● **PROBLEM**: Retype the whole listing, please, keeping every line exact and dropping the pictures.
RECORDS PROVIDED Block Start
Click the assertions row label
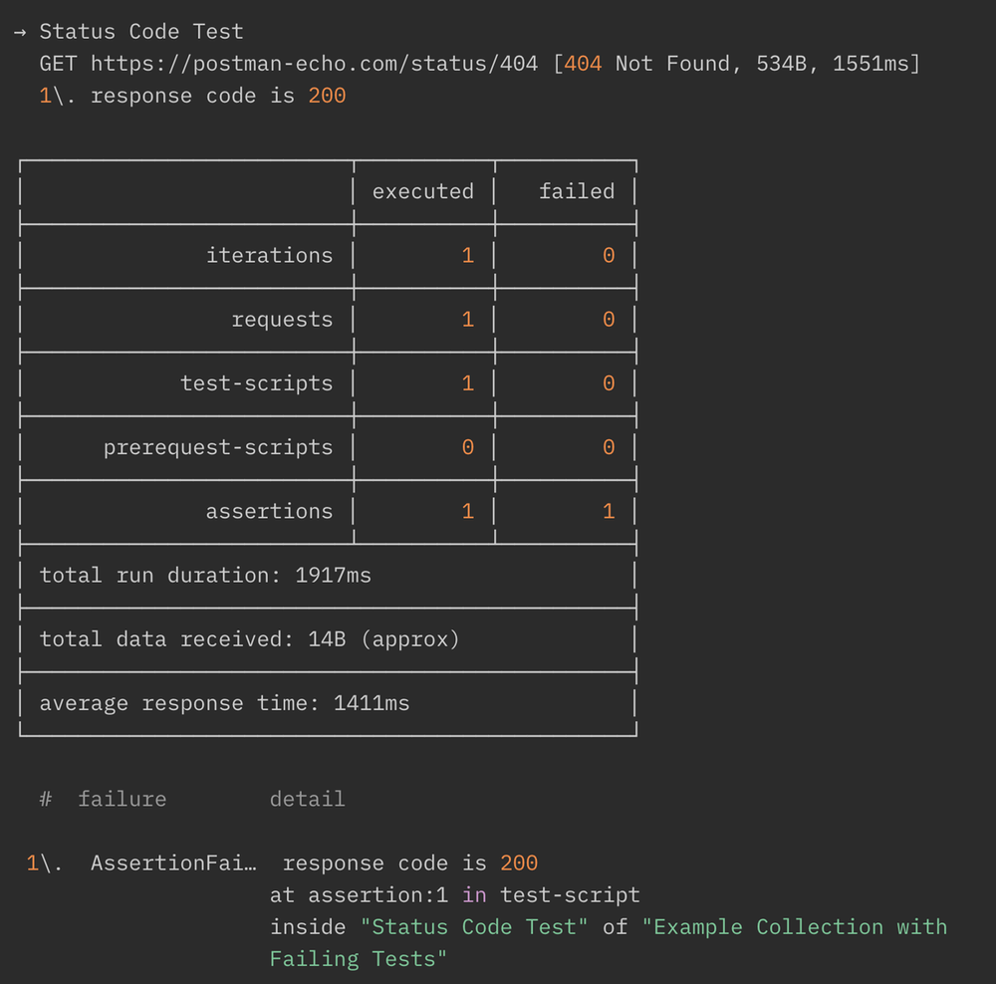Image resolution: width=996 pixels, height=984 pixels. coord(269,511)
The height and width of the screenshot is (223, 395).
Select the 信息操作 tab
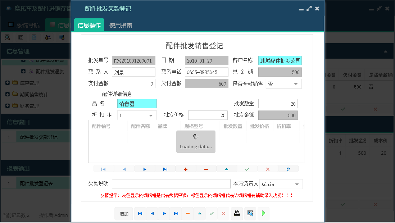pyautogui.click(x=88, y=26)
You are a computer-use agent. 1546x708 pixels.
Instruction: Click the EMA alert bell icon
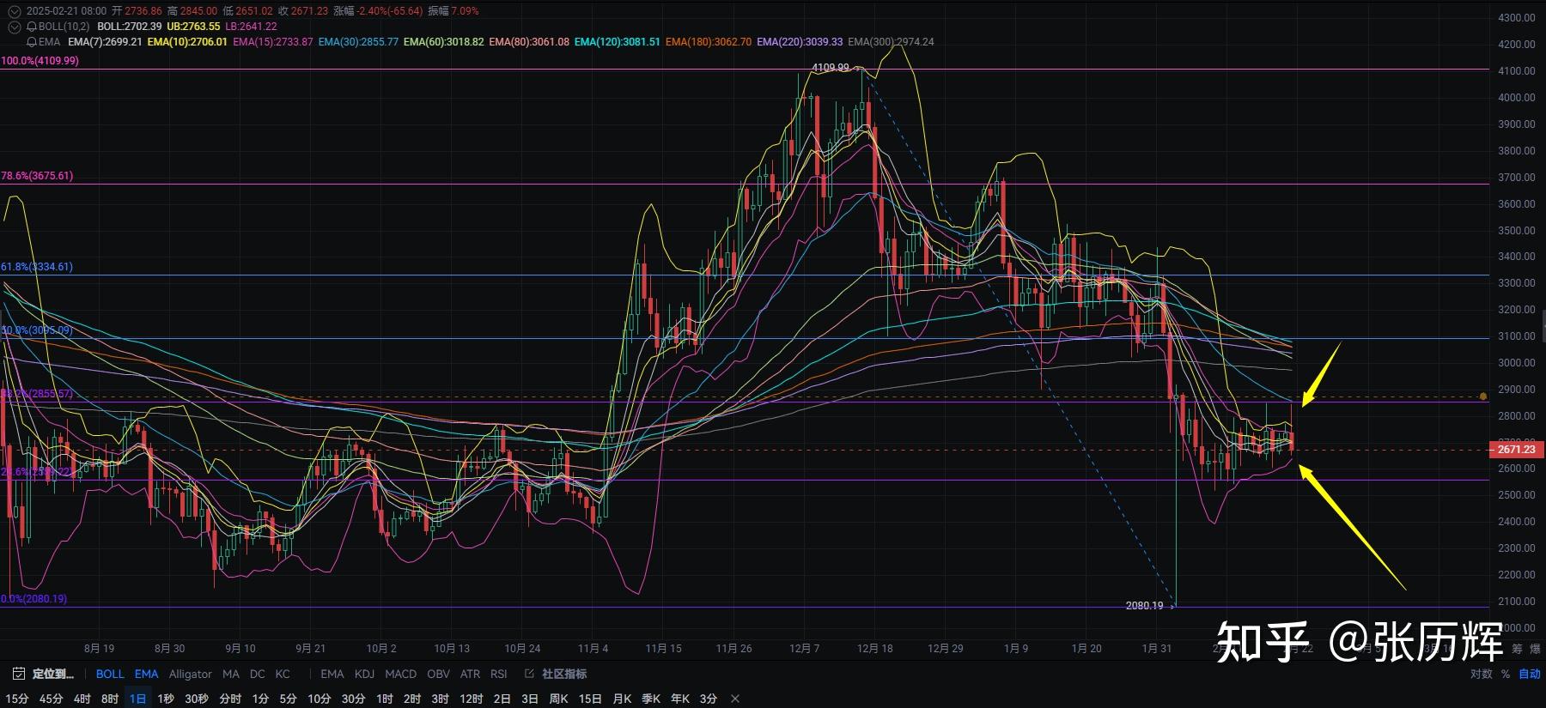tap(32, 42)
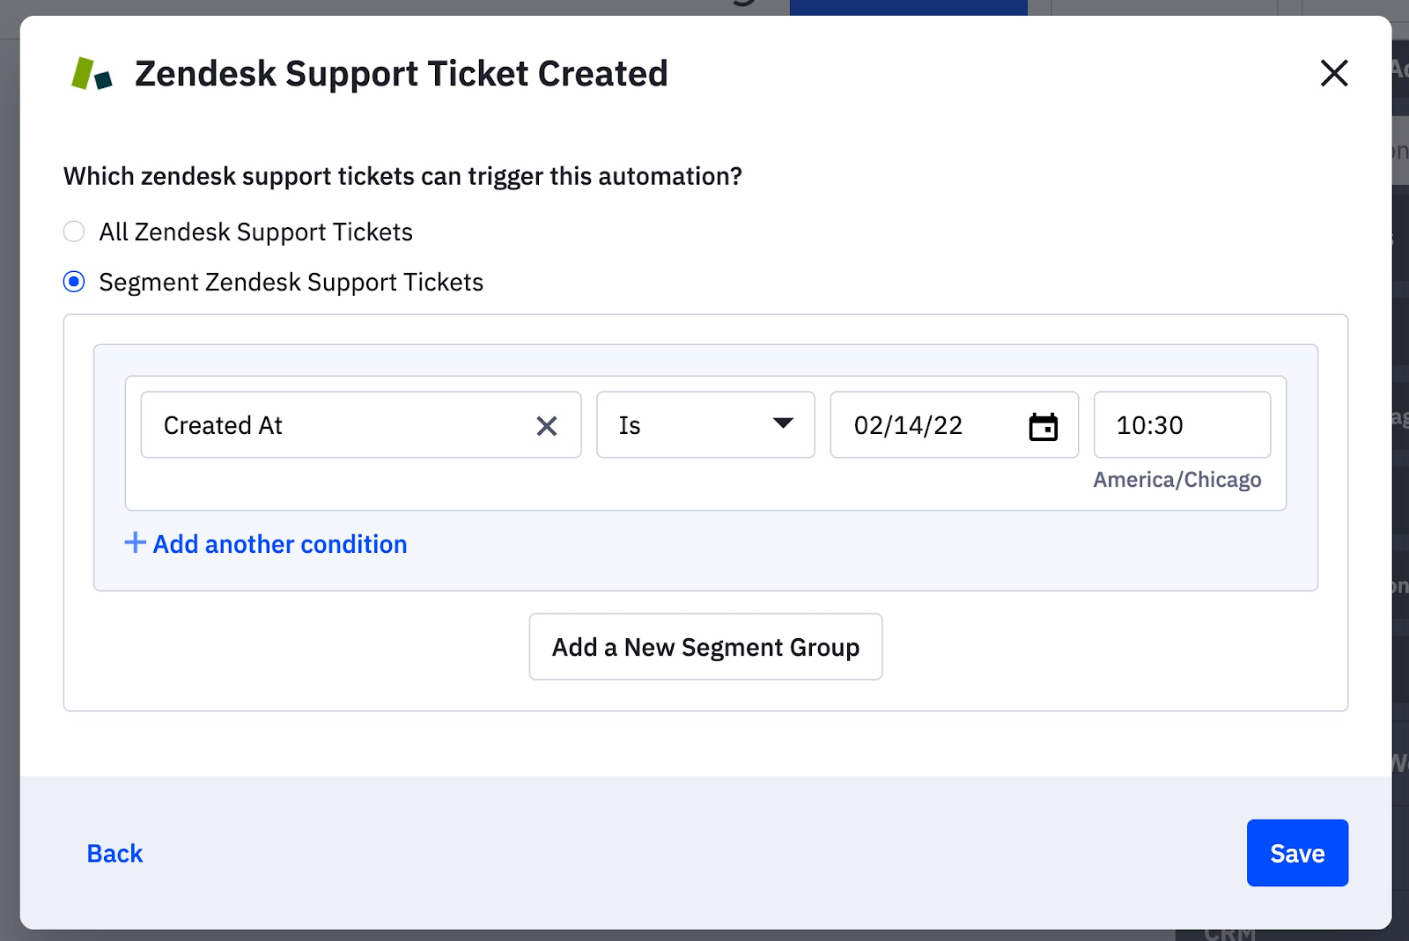The width and height of the screenshot is (1409, 941).
Task: Click the America/Chicago timezone label
Action: (1177, 480)
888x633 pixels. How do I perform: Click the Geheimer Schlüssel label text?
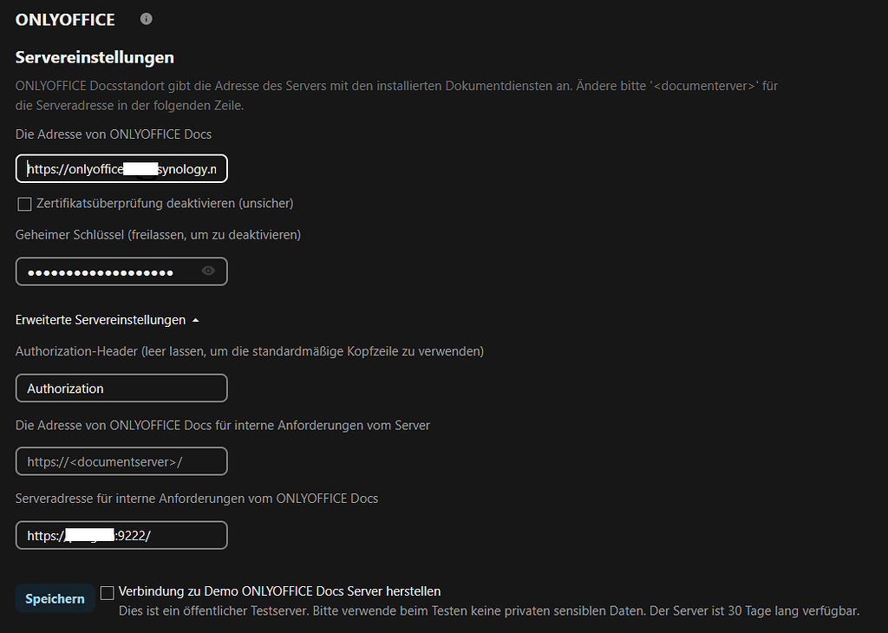click(157, 234)
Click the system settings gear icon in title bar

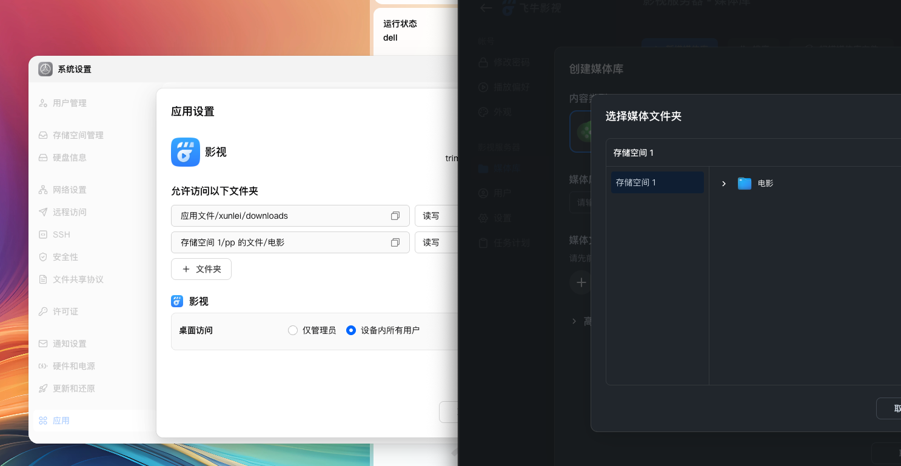(x=45, y=69)
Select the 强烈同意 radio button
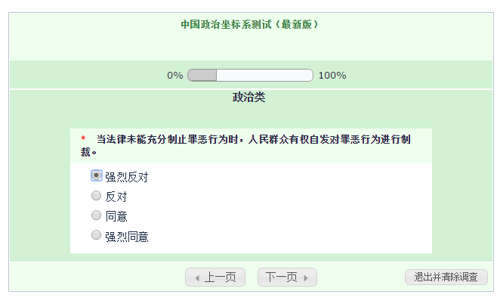 (97, 236)
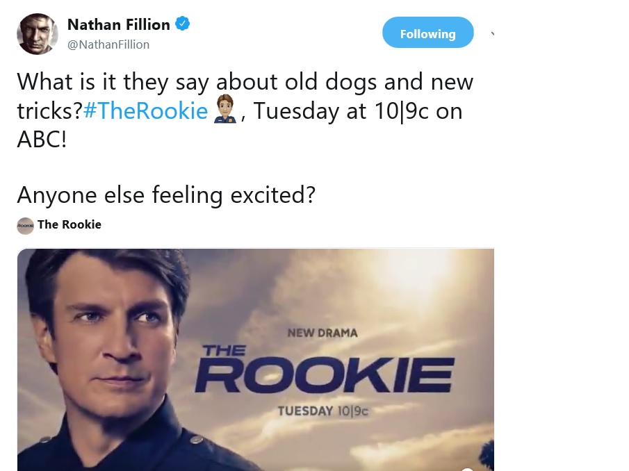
RECORDS PROVIDED Block End
● **EXERCISE RESULT**:
Click the assertions row label
Image resolution: width=996 pixels, height=984 pixels. coord(269,511)
The height and width of the screenshot is (223, 395).
Select the 信息操作 tab
pyautogui.click(x=88, y=26)
You are a computer-use agent. 1546x708 pixels.
Instruction: Click the EMA alert bell icon
tap(32, 42)
The width and height of the screenshot is (1409, 941).
Task: Click the America/Chicago timezone label
Action: (1177, 480)
888x633 pixels. How do I perform: Click the Geheimer Schlüssel label text?
click(157, 234)
Click the system settings gear icon in title bar

(x=45, y=69)
Select the 强烈同意 radio button
 (97, 236)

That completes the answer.